BERLIN (Reuters) – British Prime Minister David Cameron has warned he would no longer be able to guarantee that Britain would remain a member of the European Union if European leaders elect Jean-Claude Juncker as European Commission chief, Germany’s Spiegel said.
The European Commission president is selected by EU leaders but must be approved by the assembly, where Eurosceptics from the right made gains in last week’s election.
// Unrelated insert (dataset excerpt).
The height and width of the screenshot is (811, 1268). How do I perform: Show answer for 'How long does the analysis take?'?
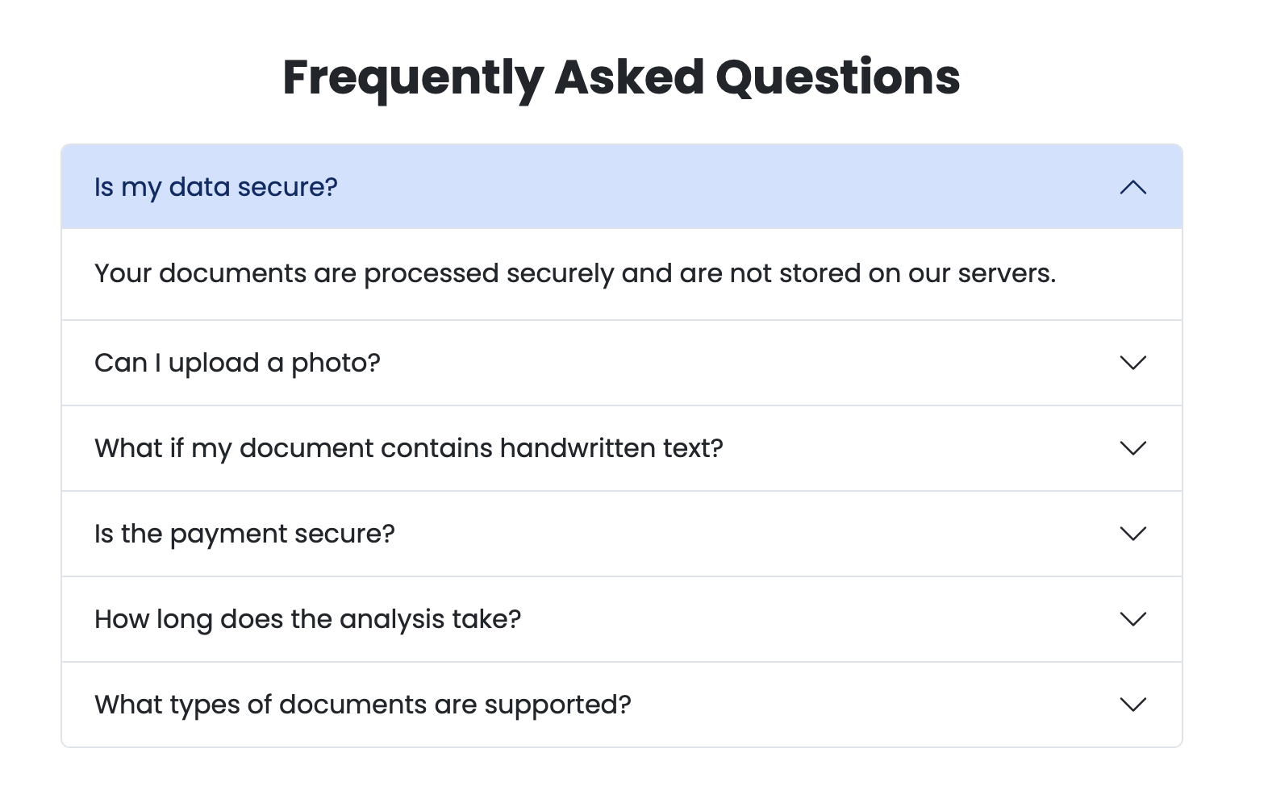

The European People’s Party, which won the most seats in the vote, had chosen Luxembourg’s ex-premier Juncker as their candidate.
In a pre-publication copy of an article, Spiegel said Cameron had explained, on the sidelines of an EU summit in Brussels on Tuesday, that if Juncker became Commission president, he would no longer be able to ensure Britain’s continued EU membership.
The magazine said participants understood Cameron’s comments on the sidelines of the meeting to mean that a majority vote for Juncker could destabilise his government to the extent that an “in-out” referendum would have to be brought forward.
That in turn, they understood, would most likely lead to the British people voting to quit the EU, it said.
A spokesman at the prime minister’s office declined to comment on the Spiegel article.
But Juncker called on the majority of leaders not to bow to pressure from the minority in their decision, according to an advance extract of an article due to be published in Germany’s Bild am Sonntag newspaper today.
“Europe must not allow itself to be blackmailed,” Juncker said, adding that a broad majority of Christian Democratic and socialist leaders in the European Council backed him.